Pour leur concert de rentrée, Mikko Franck et l’orchestre philharmonique de Radio France nous offraient un programme varié et fort alléchant, dans l’auditorium tout de bois revêtu qui accueillait pour cette occasion un auditoire nombreux, enthousiaste et chaleureux.
Par Hélène Adam
Les raisons d’un tel succès sont d’abord à mettre au compte de la présence lumineuse d’Asmik Grigorian, cette soprano lituanienne qui défraye régulièrement la chronique, subjuguant le spectateur par le double truchement d’une présence scénique époustouflante et d’une immense qualité d’interprétation vocale. Musicienne dans l’âme, surdouée de la scène, elle nous proposait les fameux quatre derniers Lieder (Vier Letzte Lieder) de Richard Strauss, l’ultime œuvre du compositeur bavarois au crépuscule de son existence qu’elle a également enregistrée pour un CD Alpha qui sortira en février prochain. Asmik Grigorian est une perle rare, pas diva pour un sou, et pourtant élégante et racée en toute simplicité et naturel. Elle chante avec une grâce teintée d’un discret, mais puissant pouvoir de séduction qui tient avant tout à ce timbre sublime et à cette faculté de transmettre le feu intérieur qui l’habite au travers de multiples nuances et changements de couleurs dont elle pare sa voix claire aux teintes particulièrement chatoyantes. Accompagnée de l’orchestre de Radio France qui, sous la direction de Mikko Franck, se montre particulièrement attentif à respecter la chanteuse, tout en sachant augmenter volume et emphase dans les parties instrumentales, elle commence par les poèmes de Hermann Hesse, un « Fruhling » (Printemps) assez triste et mélancolique. Assombrissement plus marqué encore pour le deuxième Lied « September », célébrant les couleurs de l’automne, évoquant là encore, la fin de la vie, alors que la composition straussienne se fait plus poignante avec ce thème récurrent où l’orchestre et la soliste dialoguent. Mais c’est sans doute dans le troisième Lied, « Beim Schlafengehen », qu’Asmik Grigorian marque définitivement de son empreinte tour à tour mélancolique et flamboyante, la beauté de ce romantisme allemand finissant. Le magnifique solo de violon de Ji-Yoon Par, donne une respiration émouvante à laquelle répond la voix très pure de la soprano. Le dernier Lied, « Im Abendrot », sur un poème de Joseph von Eichendorff, achève un cycle par une sorte de feu d’artifice musical d’une grande richesse instrumentale. L’artiste exprime alors cette douce résignation face à la mort qui arrive, et l’on frémit d’émotion sur le dernier vers « Ist dies etwa der Tod ? » (Serait-ce donc la mort ?).

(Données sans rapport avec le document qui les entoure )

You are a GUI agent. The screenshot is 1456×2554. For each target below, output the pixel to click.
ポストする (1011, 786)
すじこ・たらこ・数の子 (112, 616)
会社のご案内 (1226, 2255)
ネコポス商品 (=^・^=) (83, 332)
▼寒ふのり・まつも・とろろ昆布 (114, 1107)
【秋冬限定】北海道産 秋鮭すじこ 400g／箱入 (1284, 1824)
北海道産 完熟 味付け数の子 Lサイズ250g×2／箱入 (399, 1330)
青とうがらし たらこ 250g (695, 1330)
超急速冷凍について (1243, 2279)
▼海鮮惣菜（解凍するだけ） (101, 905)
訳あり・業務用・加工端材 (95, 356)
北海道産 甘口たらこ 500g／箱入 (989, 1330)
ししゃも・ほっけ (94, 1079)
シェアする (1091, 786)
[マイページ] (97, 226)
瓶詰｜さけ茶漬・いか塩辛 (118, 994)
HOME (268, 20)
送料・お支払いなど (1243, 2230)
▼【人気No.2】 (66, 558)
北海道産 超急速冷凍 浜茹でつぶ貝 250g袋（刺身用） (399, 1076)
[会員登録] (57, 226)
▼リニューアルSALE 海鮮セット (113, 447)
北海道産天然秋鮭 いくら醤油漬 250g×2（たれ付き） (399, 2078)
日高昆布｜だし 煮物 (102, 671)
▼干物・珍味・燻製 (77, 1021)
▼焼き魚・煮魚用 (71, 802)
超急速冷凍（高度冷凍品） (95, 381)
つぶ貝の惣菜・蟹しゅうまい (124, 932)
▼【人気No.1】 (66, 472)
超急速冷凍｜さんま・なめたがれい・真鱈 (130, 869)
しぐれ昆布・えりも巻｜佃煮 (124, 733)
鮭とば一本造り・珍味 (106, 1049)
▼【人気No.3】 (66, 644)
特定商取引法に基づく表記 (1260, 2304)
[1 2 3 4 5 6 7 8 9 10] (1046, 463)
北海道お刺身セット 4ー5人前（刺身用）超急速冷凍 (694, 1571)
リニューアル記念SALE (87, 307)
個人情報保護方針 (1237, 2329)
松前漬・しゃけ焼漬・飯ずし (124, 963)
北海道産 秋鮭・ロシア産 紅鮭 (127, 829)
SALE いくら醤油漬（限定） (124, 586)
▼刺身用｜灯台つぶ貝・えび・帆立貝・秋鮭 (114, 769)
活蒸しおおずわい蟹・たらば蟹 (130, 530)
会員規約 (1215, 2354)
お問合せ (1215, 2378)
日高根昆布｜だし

Asmik Grigorian ne donne pas une version de « wagnérienne », sa voix est plus ténue et son incarnation plus fragile, mais cette interprétation irradie littéralement la beauté de ce cycle d’une vie finissante. Et elle montre que ce genre musical, le Lied accompagné par un orchestre, a encore beaucoup de richesses d’interprétation à faire découvrir.
Mais le concert avait commencé en mode moins époustouflant, par la création mondiale d’une œuvre du compositeur toulousain Benjamin Attahir, commande de Radio France, musique sérielle avec chœurs d’enfants de la Maitrise de Radio France sous la direction de Sofi Jeannin. Il est toujours agréable, voire excitant, de découvrir une nouvelle composition musicale, preuve du caractère vivant de la musique dite « classique », et ce Stabat Mater s’écoute avec beaucoup de plaisir même si on aurait pu souhaiter un peu plus d’entrain dans l’interprétation d’une œuvre qui se veut plus joyeuse que les déplorations habituelles de Marie au pied de la croix du Christ.
La mort est décidément au rendez-vous de ce concert de rentrée puisque c’est aussi la dernière symphonie de Tchaïkovski, la « Pathétique » que Mikko Franck a choisi pour la deuxième partie de ce concert. Composée de quatre mouvements, en tonalité mineure, commençant et terminant par un adagio, le dernier, lamentoso, étant intensément triste et tourmenté, l’œuvre mêle de nombreux thèmes et de nombreux styles, parfois héroïques et flamboyants, avec un troisième mouvement particulièrement somptueux, voyant s’opposer cordes et vents sur un rythme de plus en plus effréné. Mikko Franck dirige son orchestre avec une fougue parfois un peu trop rythmée par le seul métronome sans donner toujours le rubato nécessaire notamment pour souligner les thèmes obsessionnels qui reviennent régulièrement dans l’œuvre. L’apaisement et la totale maitrise de la partition arrivent surtout en dernière partie déchainant une pluie soutenue d’applaudissements.